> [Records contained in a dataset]
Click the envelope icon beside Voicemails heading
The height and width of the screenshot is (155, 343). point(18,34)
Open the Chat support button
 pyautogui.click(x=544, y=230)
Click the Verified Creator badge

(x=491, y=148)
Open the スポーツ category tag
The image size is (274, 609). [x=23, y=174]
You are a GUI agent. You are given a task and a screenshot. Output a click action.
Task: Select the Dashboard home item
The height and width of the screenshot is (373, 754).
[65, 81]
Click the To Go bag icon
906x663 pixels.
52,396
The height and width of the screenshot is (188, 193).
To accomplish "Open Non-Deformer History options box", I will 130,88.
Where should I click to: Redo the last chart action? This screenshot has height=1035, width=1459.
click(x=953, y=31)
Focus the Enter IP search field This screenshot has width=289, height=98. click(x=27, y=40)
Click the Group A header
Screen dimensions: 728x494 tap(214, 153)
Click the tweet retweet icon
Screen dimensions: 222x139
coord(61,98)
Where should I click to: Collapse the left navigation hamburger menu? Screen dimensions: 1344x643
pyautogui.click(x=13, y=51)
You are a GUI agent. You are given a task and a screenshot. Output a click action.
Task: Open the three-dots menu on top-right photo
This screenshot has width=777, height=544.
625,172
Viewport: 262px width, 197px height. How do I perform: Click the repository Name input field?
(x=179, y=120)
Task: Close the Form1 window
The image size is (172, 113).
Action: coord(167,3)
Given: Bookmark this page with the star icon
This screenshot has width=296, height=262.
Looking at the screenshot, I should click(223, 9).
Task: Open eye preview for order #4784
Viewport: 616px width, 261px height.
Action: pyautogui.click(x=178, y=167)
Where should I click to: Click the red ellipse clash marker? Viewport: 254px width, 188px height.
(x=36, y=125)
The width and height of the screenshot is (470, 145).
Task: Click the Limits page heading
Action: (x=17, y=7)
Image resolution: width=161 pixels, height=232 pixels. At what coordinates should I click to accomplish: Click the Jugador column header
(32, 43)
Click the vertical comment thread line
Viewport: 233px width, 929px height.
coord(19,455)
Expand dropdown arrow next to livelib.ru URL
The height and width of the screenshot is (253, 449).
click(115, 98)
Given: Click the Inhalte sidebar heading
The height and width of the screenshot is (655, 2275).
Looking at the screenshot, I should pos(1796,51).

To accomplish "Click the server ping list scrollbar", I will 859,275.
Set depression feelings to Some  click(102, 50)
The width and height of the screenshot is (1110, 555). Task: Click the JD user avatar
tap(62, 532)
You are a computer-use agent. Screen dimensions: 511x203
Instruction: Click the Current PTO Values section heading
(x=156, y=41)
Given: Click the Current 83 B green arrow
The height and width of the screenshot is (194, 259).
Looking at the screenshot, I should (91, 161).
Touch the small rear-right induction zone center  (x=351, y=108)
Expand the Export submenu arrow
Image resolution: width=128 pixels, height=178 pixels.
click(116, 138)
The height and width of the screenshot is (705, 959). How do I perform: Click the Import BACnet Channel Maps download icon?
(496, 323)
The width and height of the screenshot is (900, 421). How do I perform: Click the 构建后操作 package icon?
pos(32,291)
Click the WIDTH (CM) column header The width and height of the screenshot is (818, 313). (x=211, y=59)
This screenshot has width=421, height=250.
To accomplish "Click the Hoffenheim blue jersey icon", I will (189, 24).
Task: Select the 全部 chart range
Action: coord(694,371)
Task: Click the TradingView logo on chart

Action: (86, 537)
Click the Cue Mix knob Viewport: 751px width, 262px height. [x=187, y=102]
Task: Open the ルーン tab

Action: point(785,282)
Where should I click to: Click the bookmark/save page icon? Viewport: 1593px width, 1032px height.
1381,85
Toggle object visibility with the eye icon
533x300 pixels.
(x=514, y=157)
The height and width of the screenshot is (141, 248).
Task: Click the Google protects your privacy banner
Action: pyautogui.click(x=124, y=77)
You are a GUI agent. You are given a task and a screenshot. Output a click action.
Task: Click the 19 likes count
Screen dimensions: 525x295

> [EXERCISE AIM] Would you copy each line of the records that contains "arrow"?

> [OUTPUT OF THE EXERCISE]
Expand dropdown arrow next to livelib.ru URL
Given: Click the Current 83 B green arrow
Expand the Export submenu arrow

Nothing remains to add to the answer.